[[ Data extracts, beginning ]]

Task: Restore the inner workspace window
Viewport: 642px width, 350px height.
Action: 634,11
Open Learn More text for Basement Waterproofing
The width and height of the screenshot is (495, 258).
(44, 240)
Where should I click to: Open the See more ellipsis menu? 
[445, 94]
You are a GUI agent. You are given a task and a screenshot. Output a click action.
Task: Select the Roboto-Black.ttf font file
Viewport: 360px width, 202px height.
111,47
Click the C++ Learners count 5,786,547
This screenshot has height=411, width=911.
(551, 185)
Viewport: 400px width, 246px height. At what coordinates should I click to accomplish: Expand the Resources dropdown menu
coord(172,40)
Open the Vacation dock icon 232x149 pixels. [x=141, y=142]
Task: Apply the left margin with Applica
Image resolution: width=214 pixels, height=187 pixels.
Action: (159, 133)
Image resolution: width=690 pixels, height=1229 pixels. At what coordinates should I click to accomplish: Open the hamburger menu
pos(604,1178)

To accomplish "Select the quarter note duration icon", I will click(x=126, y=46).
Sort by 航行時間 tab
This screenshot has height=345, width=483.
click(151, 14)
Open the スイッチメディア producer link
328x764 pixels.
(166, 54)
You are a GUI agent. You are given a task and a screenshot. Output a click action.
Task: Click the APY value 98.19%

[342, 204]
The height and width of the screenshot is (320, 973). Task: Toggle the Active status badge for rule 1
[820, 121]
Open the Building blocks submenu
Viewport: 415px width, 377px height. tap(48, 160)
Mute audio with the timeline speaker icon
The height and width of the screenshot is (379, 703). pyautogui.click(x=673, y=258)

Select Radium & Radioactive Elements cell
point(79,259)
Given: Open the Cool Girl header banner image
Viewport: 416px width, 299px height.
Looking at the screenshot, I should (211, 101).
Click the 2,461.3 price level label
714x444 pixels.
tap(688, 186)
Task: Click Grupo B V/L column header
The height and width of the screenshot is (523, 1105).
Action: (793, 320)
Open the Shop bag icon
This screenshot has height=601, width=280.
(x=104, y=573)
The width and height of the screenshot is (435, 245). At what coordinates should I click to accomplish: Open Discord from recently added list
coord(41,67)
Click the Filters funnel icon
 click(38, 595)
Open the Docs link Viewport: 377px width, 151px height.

[[ Data extracts, end ]]

--- Work instructions ---
Could you set down, exactly as written, the lines above between the one holding "The width and height of the screenshot is (495, 258)." and the one holding "Task: Select the Roboto-Black.ttf font file", inclusive, and nothing more?

--- Response for this exercise ---
The width and height of the screenshot is (495, 258).
(44, 240)
Where should I click to: Open the See more ellipsis menu? 
[445, 94]
You are a GUI agent. You are given a task and a screenshot. Output a click action.
Task: Select the Roboto-Black.ttf font file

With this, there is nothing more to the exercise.